Task to complete:
Pull out every line of the data below that contains the word "pixels", and copy each of those lines in full.
* begin Supplied material *
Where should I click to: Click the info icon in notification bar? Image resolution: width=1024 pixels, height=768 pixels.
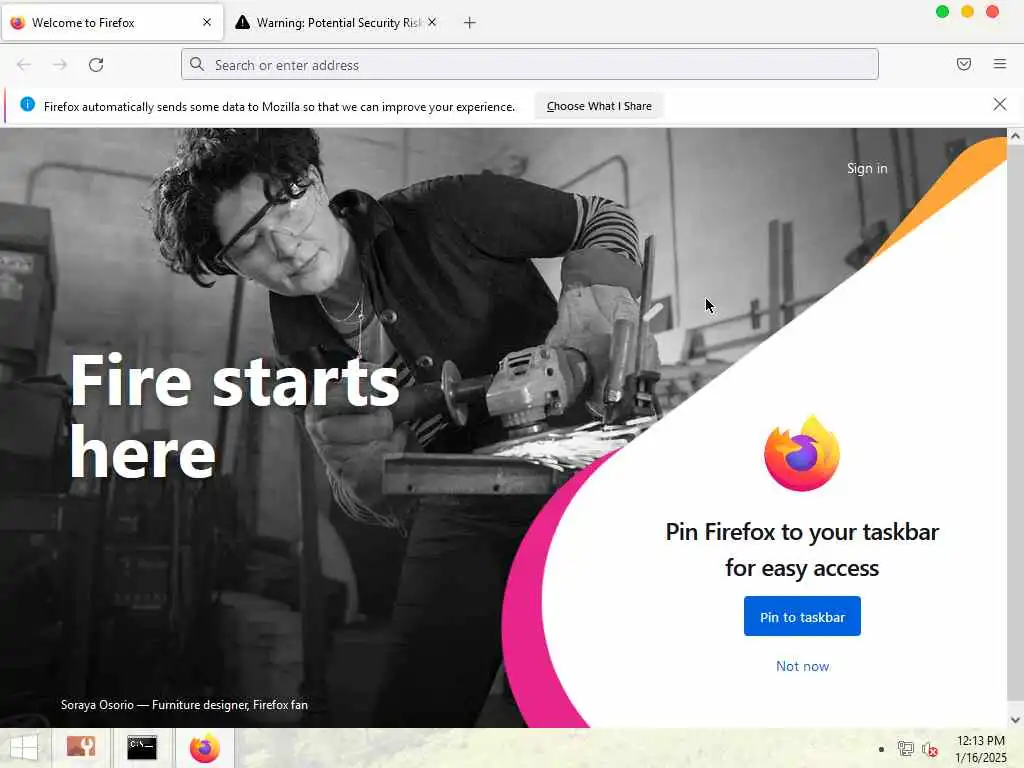27,104
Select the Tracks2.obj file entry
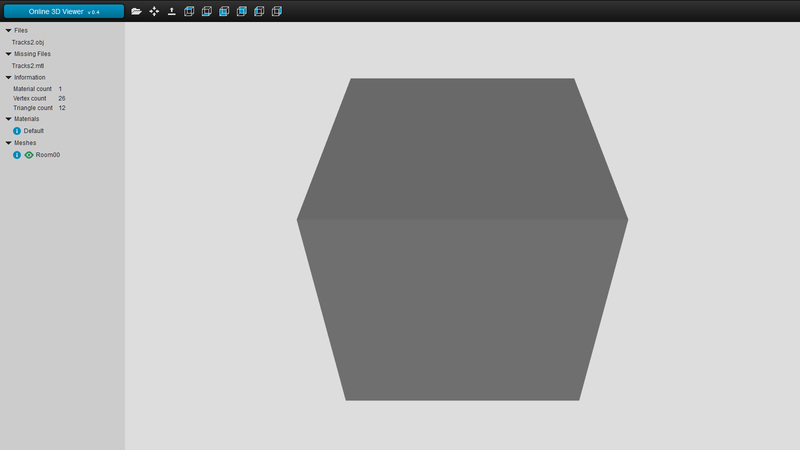 click(28, 42)
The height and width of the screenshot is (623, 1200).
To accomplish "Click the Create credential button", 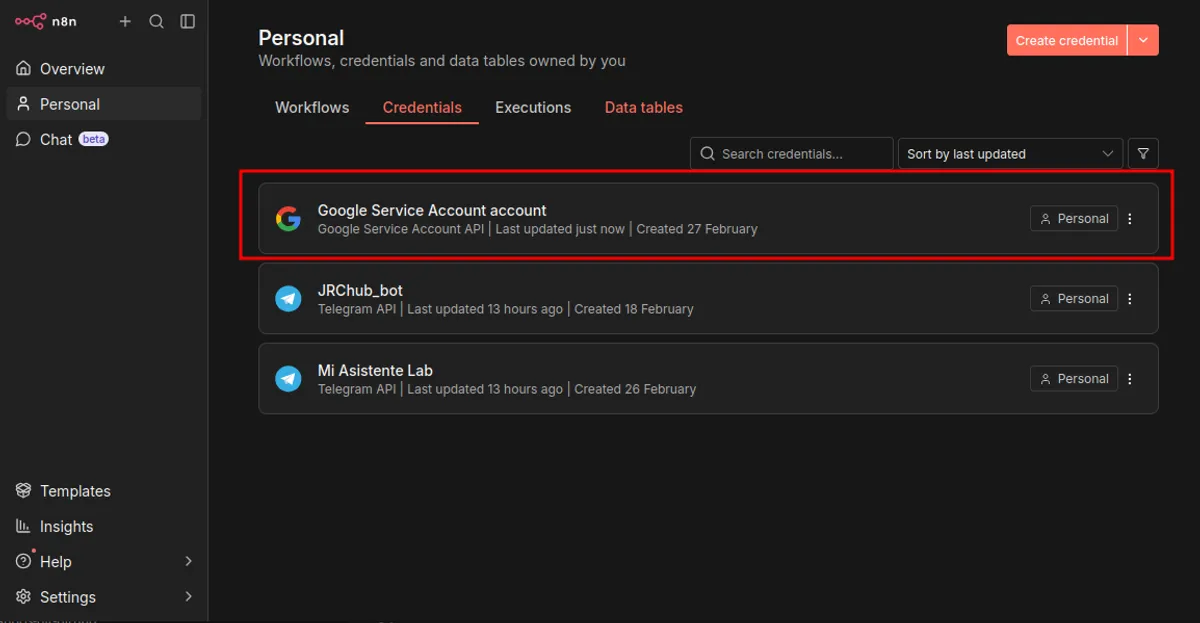I will point(1067,40).
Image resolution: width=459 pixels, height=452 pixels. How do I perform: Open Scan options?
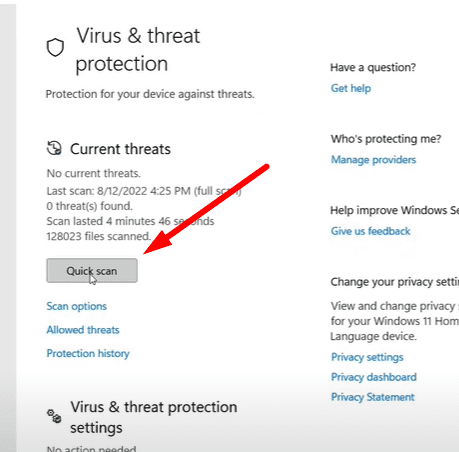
* end Supplied material *
Exercise solution:
Where should I click to: Click the info icon in notification bar? Image resolution: width=1024 pixels, height=768 pixels.
Image resolution: width=459 pixels, height=452 pixels. How do I perform: Open Scan options?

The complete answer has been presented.